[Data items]
********************
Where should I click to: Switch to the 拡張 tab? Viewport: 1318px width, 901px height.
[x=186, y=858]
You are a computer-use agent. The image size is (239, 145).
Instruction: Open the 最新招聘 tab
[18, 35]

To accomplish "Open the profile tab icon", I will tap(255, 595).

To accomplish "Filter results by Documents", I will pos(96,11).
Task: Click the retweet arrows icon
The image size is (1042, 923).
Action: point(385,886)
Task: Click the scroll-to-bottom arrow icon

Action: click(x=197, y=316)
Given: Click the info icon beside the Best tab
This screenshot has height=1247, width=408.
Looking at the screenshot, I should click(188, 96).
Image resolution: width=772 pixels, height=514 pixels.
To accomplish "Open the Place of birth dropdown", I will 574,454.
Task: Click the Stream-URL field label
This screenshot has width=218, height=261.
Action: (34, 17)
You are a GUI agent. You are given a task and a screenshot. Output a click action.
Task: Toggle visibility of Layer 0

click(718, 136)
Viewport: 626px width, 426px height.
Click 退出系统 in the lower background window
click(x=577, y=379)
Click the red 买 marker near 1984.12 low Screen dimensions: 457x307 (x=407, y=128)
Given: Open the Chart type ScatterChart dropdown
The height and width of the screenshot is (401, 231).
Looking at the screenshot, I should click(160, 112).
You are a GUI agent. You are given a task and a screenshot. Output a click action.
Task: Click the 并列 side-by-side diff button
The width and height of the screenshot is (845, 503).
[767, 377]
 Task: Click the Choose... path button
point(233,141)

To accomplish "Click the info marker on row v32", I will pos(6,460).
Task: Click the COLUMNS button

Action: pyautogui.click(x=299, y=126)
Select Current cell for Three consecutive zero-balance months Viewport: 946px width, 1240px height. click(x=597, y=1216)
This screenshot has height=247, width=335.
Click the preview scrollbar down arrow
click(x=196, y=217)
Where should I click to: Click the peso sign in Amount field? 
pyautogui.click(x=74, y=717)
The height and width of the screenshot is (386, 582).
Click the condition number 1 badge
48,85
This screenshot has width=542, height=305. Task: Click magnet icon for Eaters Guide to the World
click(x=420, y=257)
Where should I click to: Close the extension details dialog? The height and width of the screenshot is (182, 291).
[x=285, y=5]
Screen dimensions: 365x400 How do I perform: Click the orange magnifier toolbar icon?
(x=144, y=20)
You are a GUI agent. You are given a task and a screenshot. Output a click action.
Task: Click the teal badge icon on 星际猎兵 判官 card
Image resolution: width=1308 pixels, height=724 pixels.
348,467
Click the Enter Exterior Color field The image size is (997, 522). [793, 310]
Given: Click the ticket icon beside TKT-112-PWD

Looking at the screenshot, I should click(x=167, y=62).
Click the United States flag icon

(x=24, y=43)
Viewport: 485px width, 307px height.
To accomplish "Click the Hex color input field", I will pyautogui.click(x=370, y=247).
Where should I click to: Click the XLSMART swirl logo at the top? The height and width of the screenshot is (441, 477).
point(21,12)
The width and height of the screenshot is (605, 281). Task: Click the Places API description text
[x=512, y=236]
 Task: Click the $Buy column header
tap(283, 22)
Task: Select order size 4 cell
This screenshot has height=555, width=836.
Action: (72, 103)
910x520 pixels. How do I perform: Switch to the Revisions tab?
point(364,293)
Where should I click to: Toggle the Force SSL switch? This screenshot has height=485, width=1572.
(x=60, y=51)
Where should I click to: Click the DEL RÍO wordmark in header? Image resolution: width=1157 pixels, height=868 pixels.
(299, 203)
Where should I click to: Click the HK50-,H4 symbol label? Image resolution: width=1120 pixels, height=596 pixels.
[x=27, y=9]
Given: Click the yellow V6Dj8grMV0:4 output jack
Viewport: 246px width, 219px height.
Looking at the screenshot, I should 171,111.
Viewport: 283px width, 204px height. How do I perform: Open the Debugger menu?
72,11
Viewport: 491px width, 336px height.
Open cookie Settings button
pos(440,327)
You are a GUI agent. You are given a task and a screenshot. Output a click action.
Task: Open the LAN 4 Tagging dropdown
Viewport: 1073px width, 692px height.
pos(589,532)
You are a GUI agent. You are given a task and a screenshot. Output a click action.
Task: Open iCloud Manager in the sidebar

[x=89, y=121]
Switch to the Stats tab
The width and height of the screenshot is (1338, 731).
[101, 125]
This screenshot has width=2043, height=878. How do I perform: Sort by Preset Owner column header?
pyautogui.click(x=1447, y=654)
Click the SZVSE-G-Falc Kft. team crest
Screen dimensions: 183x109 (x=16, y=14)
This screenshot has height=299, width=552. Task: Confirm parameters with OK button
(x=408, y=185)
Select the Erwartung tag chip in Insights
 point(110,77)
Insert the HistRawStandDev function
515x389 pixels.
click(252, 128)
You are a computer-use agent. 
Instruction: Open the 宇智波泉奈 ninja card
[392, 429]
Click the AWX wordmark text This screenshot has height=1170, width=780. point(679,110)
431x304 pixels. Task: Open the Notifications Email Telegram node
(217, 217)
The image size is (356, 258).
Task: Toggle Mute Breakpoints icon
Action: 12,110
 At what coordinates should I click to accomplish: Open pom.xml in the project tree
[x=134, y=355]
********************
**PROBLEM STATEMENT:**
Each line that contains the string "info" should be copied from the data above.

**SOLUTION TO THE EXERCISE:**
Given: Click the info icon beside the Best tab
To accomplish "Click the info marker on row v32", I will pos(6,460).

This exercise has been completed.